Several Phoenix breakwaters still exist in Britain: two are part of the harbour off Castletown at Portland Harbour in Dorset, and two can be dived in less than 10 metres of water off Pagham in West Sussex. There is also a smaller Phoenix Caisson (type C) in Langstone Harbour in Hampshire.

A wrecked Phoenix breakwater is also to be seen, broken in two, in the Thames estuary off Shoeburyness in Essex. It broke while being towed from Harwich in June 1944. To avoid it causing a hazard to shipping in the Thames estuary, it was beached on the mud on the northern edge of the Thames dredged shipping channel. It is about a mile from the beach. It is not quite covered at high tide, but it is topped by a beacon to warn shipping of its presence.
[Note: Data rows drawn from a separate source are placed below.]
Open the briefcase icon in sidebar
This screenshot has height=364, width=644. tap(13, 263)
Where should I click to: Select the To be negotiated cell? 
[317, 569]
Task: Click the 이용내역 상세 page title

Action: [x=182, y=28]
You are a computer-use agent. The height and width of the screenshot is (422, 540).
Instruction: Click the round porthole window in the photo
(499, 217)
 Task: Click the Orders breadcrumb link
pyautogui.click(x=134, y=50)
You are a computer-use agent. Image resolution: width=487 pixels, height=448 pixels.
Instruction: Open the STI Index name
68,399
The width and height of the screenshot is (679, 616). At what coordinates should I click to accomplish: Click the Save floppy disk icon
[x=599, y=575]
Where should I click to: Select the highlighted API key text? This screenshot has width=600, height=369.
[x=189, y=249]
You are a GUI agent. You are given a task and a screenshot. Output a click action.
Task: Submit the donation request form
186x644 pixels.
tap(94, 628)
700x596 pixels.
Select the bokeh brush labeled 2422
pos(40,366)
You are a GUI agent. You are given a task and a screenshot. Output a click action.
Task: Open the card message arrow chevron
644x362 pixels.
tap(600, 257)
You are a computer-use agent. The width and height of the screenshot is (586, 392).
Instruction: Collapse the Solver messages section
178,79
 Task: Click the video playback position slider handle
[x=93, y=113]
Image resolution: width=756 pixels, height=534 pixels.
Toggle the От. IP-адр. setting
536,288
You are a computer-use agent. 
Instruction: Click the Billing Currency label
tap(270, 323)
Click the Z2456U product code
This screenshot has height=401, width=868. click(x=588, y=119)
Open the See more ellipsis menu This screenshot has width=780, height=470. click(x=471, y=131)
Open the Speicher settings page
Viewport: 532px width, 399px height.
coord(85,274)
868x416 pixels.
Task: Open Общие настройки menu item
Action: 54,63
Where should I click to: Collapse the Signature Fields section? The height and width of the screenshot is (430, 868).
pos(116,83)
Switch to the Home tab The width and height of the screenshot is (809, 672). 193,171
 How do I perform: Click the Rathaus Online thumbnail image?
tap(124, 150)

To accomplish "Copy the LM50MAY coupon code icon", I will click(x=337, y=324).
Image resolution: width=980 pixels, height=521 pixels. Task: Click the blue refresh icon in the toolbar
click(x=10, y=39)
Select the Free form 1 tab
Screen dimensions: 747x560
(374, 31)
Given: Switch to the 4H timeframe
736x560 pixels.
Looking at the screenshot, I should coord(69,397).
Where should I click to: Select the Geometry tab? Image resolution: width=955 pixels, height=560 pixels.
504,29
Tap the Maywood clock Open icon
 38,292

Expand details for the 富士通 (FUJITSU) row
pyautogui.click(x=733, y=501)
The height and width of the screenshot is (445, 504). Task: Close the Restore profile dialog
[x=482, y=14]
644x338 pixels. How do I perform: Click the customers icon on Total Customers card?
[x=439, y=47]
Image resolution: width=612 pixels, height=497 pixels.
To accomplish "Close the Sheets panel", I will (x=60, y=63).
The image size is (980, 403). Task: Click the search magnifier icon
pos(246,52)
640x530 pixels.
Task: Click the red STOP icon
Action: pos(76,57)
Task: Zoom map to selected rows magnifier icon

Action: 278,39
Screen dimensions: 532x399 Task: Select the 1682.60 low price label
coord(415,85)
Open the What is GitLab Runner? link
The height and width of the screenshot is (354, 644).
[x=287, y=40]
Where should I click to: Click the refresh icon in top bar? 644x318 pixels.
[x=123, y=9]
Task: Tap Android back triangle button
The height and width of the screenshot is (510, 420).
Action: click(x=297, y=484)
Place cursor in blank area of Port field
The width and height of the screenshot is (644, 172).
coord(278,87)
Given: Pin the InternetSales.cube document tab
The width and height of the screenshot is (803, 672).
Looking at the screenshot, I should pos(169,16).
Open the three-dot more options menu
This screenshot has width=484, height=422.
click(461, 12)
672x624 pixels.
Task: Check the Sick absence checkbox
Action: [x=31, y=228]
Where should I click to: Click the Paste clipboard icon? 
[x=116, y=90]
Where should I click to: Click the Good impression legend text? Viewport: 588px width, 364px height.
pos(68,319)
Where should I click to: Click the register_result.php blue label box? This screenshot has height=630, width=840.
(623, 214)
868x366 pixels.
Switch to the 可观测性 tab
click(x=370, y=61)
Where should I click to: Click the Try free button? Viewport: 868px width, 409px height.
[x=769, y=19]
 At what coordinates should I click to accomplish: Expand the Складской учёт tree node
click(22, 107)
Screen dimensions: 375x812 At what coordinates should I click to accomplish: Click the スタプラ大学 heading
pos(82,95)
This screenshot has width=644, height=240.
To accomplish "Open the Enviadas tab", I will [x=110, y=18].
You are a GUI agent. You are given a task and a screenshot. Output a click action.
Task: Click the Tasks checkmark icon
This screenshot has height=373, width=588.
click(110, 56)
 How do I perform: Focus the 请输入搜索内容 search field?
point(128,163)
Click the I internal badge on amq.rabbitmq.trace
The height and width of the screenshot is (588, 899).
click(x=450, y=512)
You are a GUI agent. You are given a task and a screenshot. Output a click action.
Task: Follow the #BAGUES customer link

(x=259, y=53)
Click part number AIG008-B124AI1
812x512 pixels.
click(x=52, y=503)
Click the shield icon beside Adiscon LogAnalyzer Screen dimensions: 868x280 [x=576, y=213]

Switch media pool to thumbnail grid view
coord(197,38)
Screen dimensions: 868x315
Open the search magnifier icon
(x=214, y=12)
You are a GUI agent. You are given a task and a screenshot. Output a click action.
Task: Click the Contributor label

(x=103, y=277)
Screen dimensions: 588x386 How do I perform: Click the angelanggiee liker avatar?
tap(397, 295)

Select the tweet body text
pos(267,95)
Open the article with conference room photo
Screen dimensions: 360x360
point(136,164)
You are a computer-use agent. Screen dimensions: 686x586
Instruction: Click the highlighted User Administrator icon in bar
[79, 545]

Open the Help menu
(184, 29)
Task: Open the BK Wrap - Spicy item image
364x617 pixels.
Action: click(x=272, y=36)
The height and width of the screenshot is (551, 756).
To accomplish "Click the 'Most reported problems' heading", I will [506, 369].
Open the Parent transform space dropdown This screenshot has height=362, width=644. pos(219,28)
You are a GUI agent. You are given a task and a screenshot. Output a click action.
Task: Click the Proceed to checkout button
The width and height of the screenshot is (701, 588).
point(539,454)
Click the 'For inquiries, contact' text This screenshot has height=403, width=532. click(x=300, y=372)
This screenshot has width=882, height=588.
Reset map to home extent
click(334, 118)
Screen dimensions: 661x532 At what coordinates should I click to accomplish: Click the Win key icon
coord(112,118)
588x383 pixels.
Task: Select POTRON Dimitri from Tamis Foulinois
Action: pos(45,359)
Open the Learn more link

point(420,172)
Several Phoenix breakwaters were used in the Netherlands to plug gaps in the dykes, four of them for a dyke at Ouwerkerk after the North Sea Flood of 1 February 1953. These four have now been converted into a museum for the floods called the Watersnoodmuseum. One can walk through the four caissons.

Two of the B1 type Phoenix breakwaters (73 and 74) were sold to Sweden in 1949, and towed in July. Raised from Arromanches, they were initially towed to Frihamnen port in Stockholm and moved on 20 September 1956 to the newly-built heat and power plant in Hässelby where they remain as of 2021.

Four surplus caissons were used in a breakwater at Akranes, Iceland. Three were towed and delivered by mid August 1946, with the fourth following shortly.